Brooklyn Heights is a lovely residential neighborhood within the New York City borough of Brooklyn. Originally referred to as ‘Brooklyn Village’, it has been a prominent area of Brooklyn since 1834. As of 2000, Brooklyn Heights sustained a population of 22,594 people.
Brooklyn Heights stretches from Old Fulton Street near the Brooklyn Bridge south to Atlantic Avenue and from the East River east to Court Street and Cadman Plaza. Adjacent neighborhoods are: Dumbo, Downtown Brooklyn, Cobble Hill and Boerum Hill. It is directly across the East River from Manhattan, and easily accessible to Downtown and multiple subway lines.

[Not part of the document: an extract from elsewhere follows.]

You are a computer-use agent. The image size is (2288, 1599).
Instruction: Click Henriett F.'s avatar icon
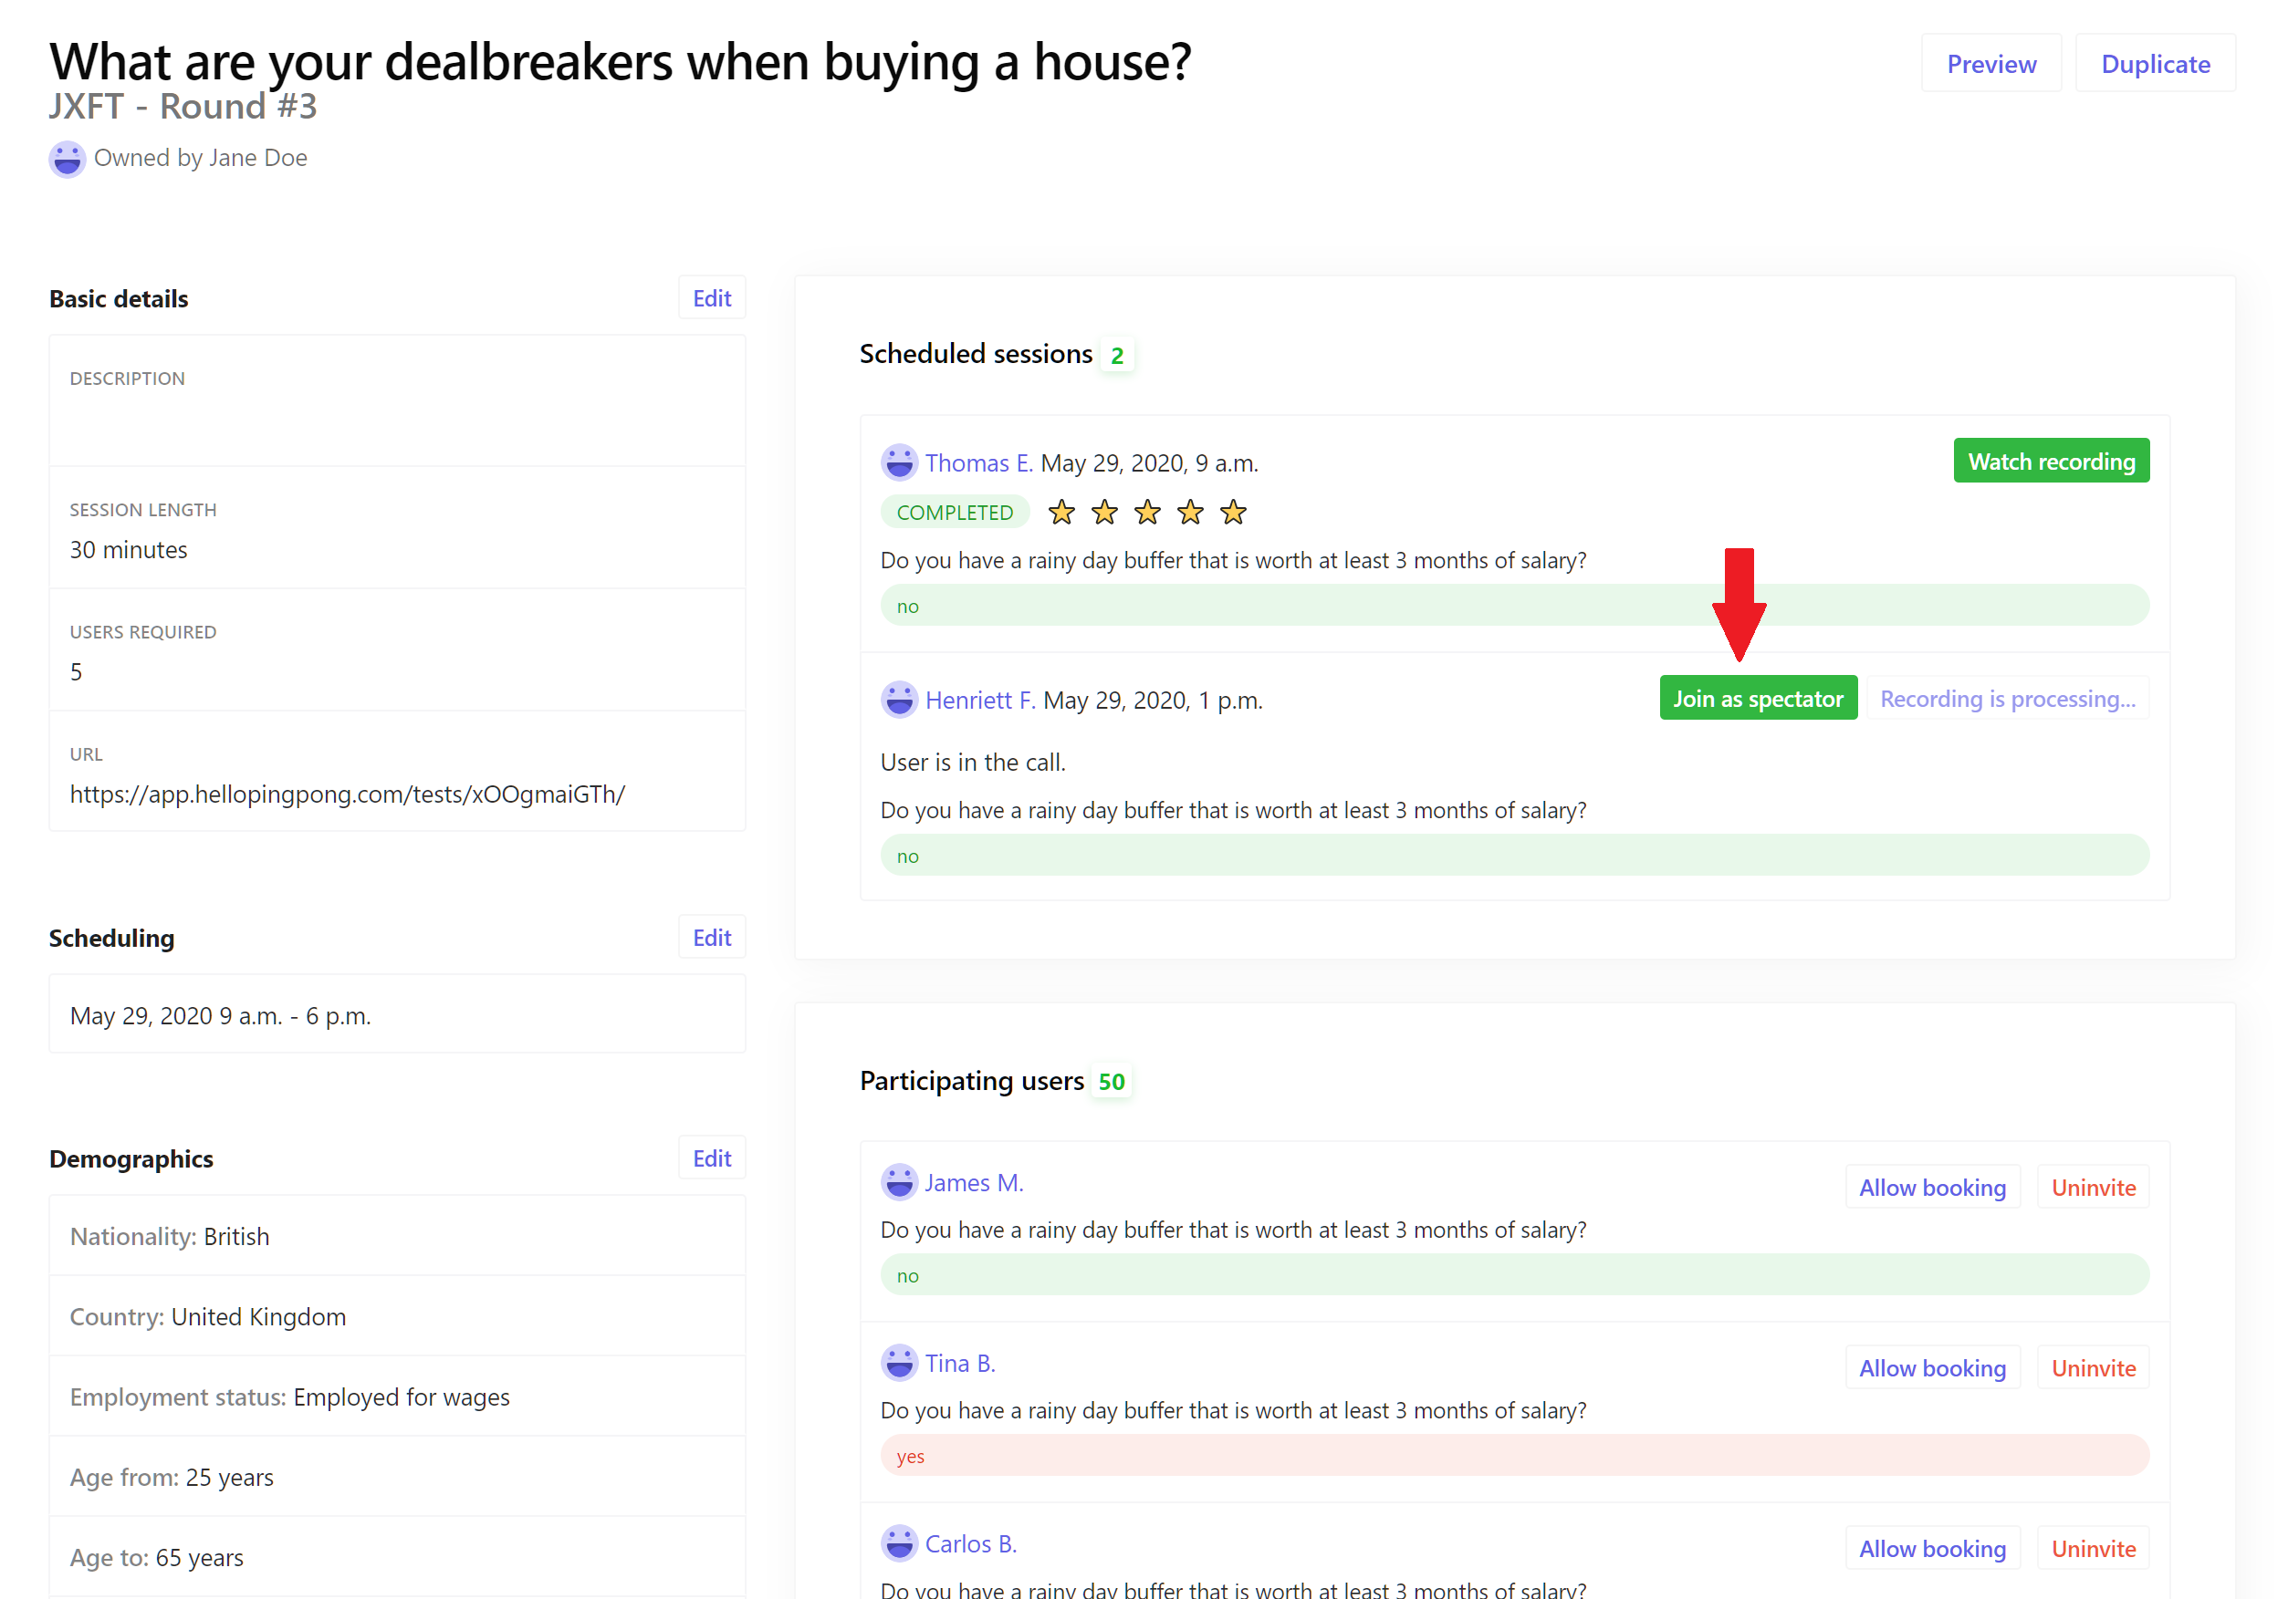[899, 699]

The neighborhood is largely composed of block after block of picturesque rowhouses and a few mansions. A great range of architectural styles is represented, including a few Federal-style houses from the early 19th century in the northern part of the neighborhood, brick Greek Revival and Gothic Revival houses, and Italianate brownstones. A number of houses, particularly along Pierrepont Street and Pierrepont Place are authentic mansions. Brooklyn Heights was the first neighborhood protected by the 1965 Landmarks Preservation Law of New York City. Plymouth Church of the Pilgrims and Our Lady of Lebanon Maronite Catholic Cathedral are in Brooklyn Heights.
Brooklyn Heights occupies a bluff that rises sharply from the river’s edge and gradually recedes on the landward side. Before the Dutch settled on Long Island in the middle of the seventeenth century, this promontory was called Ihpetonga (“the high sandy bank”) by the native Lenape American Indians.
The area was heavily fortified prior to the largest battle of the American Revolutionary War – The Battle of Long Island (also known as The Battle of Brooklyn). After British troops landed on Long Island and advanced towards Continental Army lines, General George Washington withdrew his troops here after heavy losses, but was able to make a skillful retreat across the East River to Manhattan without the loss of any troops or his remaining supplies.
This part of the Town of Brooklyn, south of the long-settled old Village of Brooklyn, became New York’s first commuter town in the early 19th century when a new steam ferry service provided reliable service to Wall Street.
The executive offices of the Brooklyn Dodgers were, for many years, located in the Heights, near the intersection of Montague and Court Streets. A plaque on the office building that replaced the Dodgers’ old headquarters at 215 Montague Street identifies it as the site where Jackie Robinson signed his major league contract.
The Promenade, cantilevered over the Brooklyn-Queens Expressway (BQE), is a favorite spot among locals, offering magnificent vistas of the Statue of Liberty, the Manhattan skyline across the East River, as well as views of the Brooklyn Bridge, Manhattan Bridge, and spectacular fireworks displays over the East River. Robert Moses originally proposed to build the BQE through the heart of Brooklyn Heights. Opposition to this plan led to the re-routing of the expressway to the side of the bluff, allowing creation of the Promenade. The full story of the promenade’s creation is chronicled by Henrik Krogius in his book “The Brooklyn Heights Promenade.” It is a popular tourist destination, a fine termination point, with its spectacular views, after a breath-taking walk over the Brooklyn Bridge.